The final ingredient predicting China’s more expansive and interventionist foreign policy in 2021 is a conducive international environment. If prevailing CCP thought places China in direct competition with the United States, the past year has significantly weakened the U.S. ability to compete with China abroad. The United States’ continual withdrawal from international treaties, besieged democratic institutions, sluggish COVID-19 response, and recent widespread social unrest help China extol the Chinese system of government, as well as rapidly forge new partnerships with traditional U.S. allies to assert Chinese preferences.

As part of its expansive and interventionist strategy, China will likely make Latin America a renewed foreign policy priority in 2021. Latin America’s commodities and geographic location have developmental and strategic value to China. China imports both industrial and foodstuff commodities from Latin America, chiefly soybeans, copper, petroleum, and iron. Although Chinese developmental finance patterns in Latin America have waxed and waned, exports and imports have continued to rise in keeping with this decade’s trends. As commodities fuel China’s growing urban population and infrastructure, China may seek to further dominate the commodity market past 2021 to assure a continued source of domestic growth.

Just as critically, Latin America has symbolic and strategic value to Chinese foreign policy as it seeks to compete with the United States. U.S. policymakers suspect that Chinese investment in Panama will compromise the commercial neutrality of the Panama Canal, on which American trade strongly depends. Others worry that Huawei’s telecommunications expansion will enable Chinese surveillance and espionage of U.S. trade activities. China may likely further invest, buy, and construct to deepen its foothold in the Americas in 2021. Domestic finances permitting, such a strategy enhances China’s own developmental resources while sticking a finger in the eye of the CCP’s self-appointed adversary during a symbolic and commemorative year for the party.

Paradoxically, however, deepening Chinese attention to Latin America may undercut China’s own objectives. China has framed its regional presence to Latin American governments as an alliance of equals, painting both China and Latin American countries as collaborative developing nations. This messaging becomes less plausible if China visibly leverages its presence in Latin America to antagonize the United States. If Latin American countries perceive that China is using the region as a stepping-stone for great power competition, regional governments have less incentive to collaborate with China. In particular, left-wing politicians in Latin America commonly use income from China’s commodity spending to boost domestic social services. Yet leftists with nationalist beliefs may find that using Chinese money is politically untenable if those funds are associated with neocolonialist endeavors.

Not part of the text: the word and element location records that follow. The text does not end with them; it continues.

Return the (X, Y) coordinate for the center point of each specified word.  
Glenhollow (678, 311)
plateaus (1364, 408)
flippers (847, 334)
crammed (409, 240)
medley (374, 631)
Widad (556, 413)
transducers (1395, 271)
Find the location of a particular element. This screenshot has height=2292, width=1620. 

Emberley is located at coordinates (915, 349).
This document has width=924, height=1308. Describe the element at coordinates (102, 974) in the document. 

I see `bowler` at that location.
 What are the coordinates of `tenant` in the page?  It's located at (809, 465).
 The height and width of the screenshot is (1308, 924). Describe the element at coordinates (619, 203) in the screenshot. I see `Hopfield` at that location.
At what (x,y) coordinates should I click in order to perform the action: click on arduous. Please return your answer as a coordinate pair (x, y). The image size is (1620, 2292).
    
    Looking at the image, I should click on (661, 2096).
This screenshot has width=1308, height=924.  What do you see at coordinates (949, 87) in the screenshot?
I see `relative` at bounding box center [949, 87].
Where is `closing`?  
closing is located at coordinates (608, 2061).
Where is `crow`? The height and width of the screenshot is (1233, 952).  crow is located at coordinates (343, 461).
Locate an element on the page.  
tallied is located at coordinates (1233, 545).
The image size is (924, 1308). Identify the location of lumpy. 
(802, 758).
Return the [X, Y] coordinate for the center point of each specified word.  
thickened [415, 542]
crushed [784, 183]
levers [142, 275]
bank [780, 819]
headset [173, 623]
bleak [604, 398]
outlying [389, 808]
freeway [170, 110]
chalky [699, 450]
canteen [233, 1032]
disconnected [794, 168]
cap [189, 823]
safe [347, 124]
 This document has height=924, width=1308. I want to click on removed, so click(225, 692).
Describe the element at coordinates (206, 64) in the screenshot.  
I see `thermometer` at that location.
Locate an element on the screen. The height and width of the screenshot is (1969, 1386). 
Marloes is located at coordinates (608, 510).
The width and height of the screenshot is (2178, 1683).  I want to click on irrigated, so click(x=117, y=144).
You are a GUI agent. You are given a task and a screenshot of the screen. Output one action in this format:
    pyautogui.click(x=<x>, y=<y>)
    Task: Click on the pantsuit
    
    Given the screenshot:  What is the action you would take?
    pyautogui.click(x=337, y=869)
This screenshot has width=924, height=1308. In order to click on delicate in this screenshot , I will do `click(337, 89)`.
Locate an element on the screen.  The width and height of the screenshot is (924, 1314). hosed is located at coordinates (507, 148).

In the face of projected increased Chinese interest, Latin American governments can choose active non-alignment, collaboration with, or explicit disinterest toward China. Collaboration with China risks alienating U.S. support, while disinterest toward China also limits countries’ development possibilities. Ultimately, Latin American governments’ active non-alignment with China may be both the most developmentally sound policy and the most difficult to implement amidst domestic political constraints. Active non-alignment would require Latin American governments to diversify the sources of their loans, practice collective bargaining, create and adhere to a bipartisan foreign policy on China, and marginalize populist politicians who would threaten that consensus. Each of these factors is a challenge; achieving all of them would be an astounding feat. Nonetheless, such an outcome should not be ruled out. In 2021, China will be pushing the horizons of the possible, and Latin American leaders would be wise to do the same.